In „The First Avenger: Civil War“ stellen sich die Superhelden der Doppelmoral des eigenen Landes und kämpfen gegeneinander: Ein Politthriller, der Captain America und Kollegen aus ernstlicher Gefahr rettet.

          4 Min.

          Als Superheld hat man’s schwer. Man rettet ständig die Welt, und sie dankt es einem nicht. Das ist ein Topos der Comicgeschichte seit den sechziger Jahren, als Stan Lee und Jack Kirby den langweilig gewordenen Typus des ewigen Siegers dadurch abrüsteten, dass sie ihn zu einer psychologisch labilen Figur machten, die unter Selbstzweifeln und Ausgrenzung leidet. Das brachte nicht nur das ganze Genre zurück in die Erfolgsspur, sondern machte auch anderweitig Schule: Als das Kino zur Jahrtausendwende systematisch begann, sich diese uramerikanischen, aber weltweit vermarktbaren Popkultur-Idole anzueignen, hielt es sich gar nicht erst mit den geradlinigen Heldengeschichten aus der Frühzeit auf, sondern griff gleich auf die gebrochenen Heroen jenes sogenannten „Silver Age“ zurück, in dem vor allem der Marvel-Verlag eine ganze Reihe moderner Mythen hervorgebracht hatte.

          Andreas Platthaus

          Verantwortlicher Redakteur für Literatur und literarisches Leben.

          Genannt seien nur die X-Men, die Fantastischen Vier, der Unglaubliche Hulk, Iron Man, Thor, Spider-Man und als Krönung des Ganzen die nach dem Vorbild der im Konkurrenzverlag DC erschienenen Justice League zusammengestellten Avengers, eine sechsköpfige Truppe, die sich aus bereits in Einzelserien bewährten Superhelden zusammensetzte. Nicht nur individuelle Kräfte und Befähigungen ergänzten sich da, sondern auch ihre jeweiligen Neurosen. Das war noch besser fürs Geschäft.

          Nach zwei Zyklen folgt Marvel's neuester Streich

          Marvel versteht es wie kein zweiter Verlag – und eigentlich gibt es nur einen zweiten, nämlich DC mit unter anderen Superman, Batman, Wonder Woman –, ihre Figuren in immer neuen Konstellationen zusammen oder gegeneinander aufzubringen. Und da das mittlerweile von Disney übernommene Haus auch eine eigene Filmproduktion betreibt, übertrug es dieses Comic-Modell der langsamen, in endlosen Fortsetzungen und Überschneidungen von Heftserien präsentierten Entwicklung eines Stoffs auch aufs Kino, obwohl Spielfilme mit ihrer begrenzten Dauer und dem produktionsbedingt riesigen Abstand zu einer etwaigen Fortsetzung gar nicht dafür geeignet erschienen.

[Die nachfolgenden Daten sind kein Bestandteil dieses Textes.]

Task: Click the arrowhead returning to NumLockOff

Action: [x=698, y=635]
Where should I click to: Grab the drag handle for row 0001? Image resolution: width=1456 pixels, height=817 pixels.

          Kinotrailer : „The First Avenger: Civil War“

          Marvel bewies das Gegenteil, als sich das Unternehmen zur Vorbereitung des ersten „Avengers“-Films, der 2012 in die Kinos kam, ein halbes Jahrzehnt Zeit nahm, die nicht nur in diese Produktion gesteckt wurde, sondern auch in fünf weitere Filme, mit denen die Figuren – und vor allem deren Hauptdarsteller – erst einmal für ein neues Publikum etabliert wurden. Das gelang besonders gut mit Robert Downey Jr. als Iron Man, der heute als populärster Hollywood-Filmstar gilt. Rund um die 2015 fertiggestellte Fortsetzung der „Avengers“ wurde dann dasselbe Spiel betrieben, nur brauchte Marvel für die sechs Filme des zweiten Zyklus diesmal nur drei Jahre.

          Vom Soldat unter den Superhelden zum Veteranen

          Nun beginnt Phase drei, und den Auftakt macht jener Marvel-Held, der keine Schöpfung der sechziger Jahre war, obwohl auch er von Jack Kirby erfunden wurde, aber schon 1941. Im damaligen Moment der historischen Verunsicherung kurz vor dem Eintritt in den Zweiten Weltkrieg konnten die Vereinigten Staaten keinen anderen Superhelden besser brauchen als diesen Captain America, dessen Mission nicht Rache oder Friedenssehnsucht war, sondern die aktive Verteidigung seines Landes. Ob es gegen die Nazis ging oder gegen die Japaner, später auch gegen die Kommunisten – die klassische patriotische Formulierung „My country, right or wrong“ galt auch und gerade für Captain America. Er ist der Soldat unter den Superhelden.